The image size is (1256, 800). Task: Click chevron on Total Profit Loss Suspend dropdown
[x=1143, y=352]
==
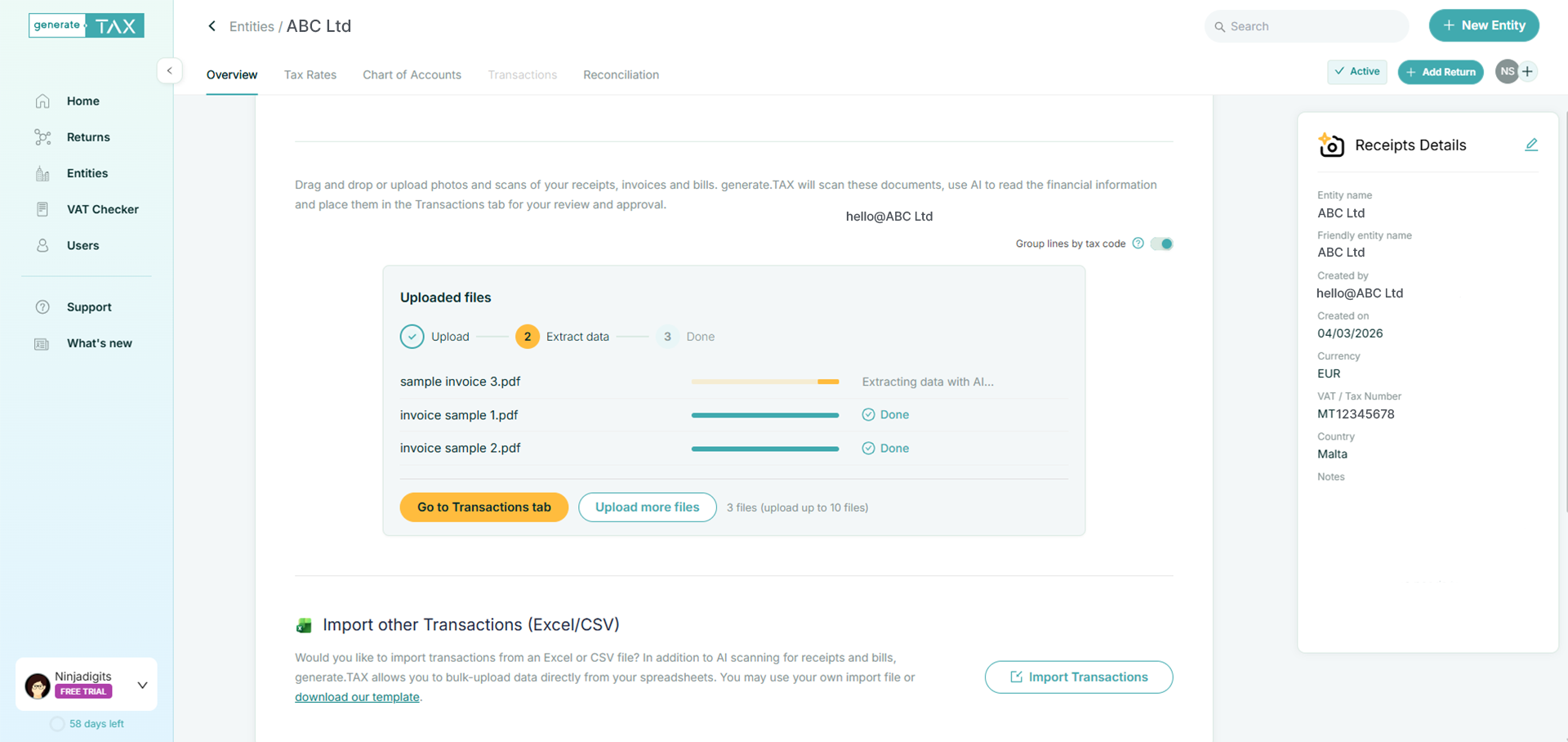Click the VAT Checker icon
==
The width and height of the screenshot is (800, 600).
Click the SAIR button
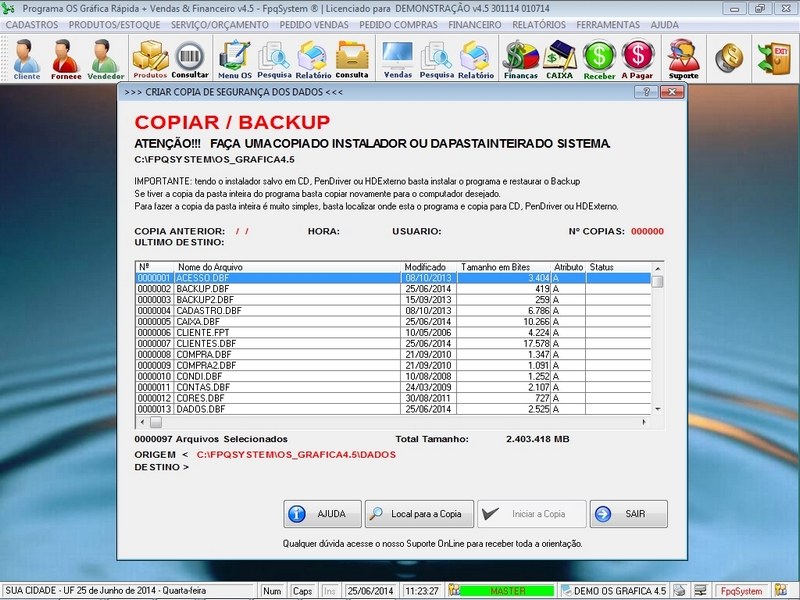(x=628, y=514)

• GIVEN EXERCISE: Could you rewrite everything from the line containing "The image size" down to the line containing "[x=1143, y=352]" as a JSON list of strings, one string per line, with any blank lines left out?

• SOLUTION:
[
  "The image size is (1256, 800). Task: Click chevron on Total Profit Loss Suspend dropdown",
  "[x=1143, y=352]"
]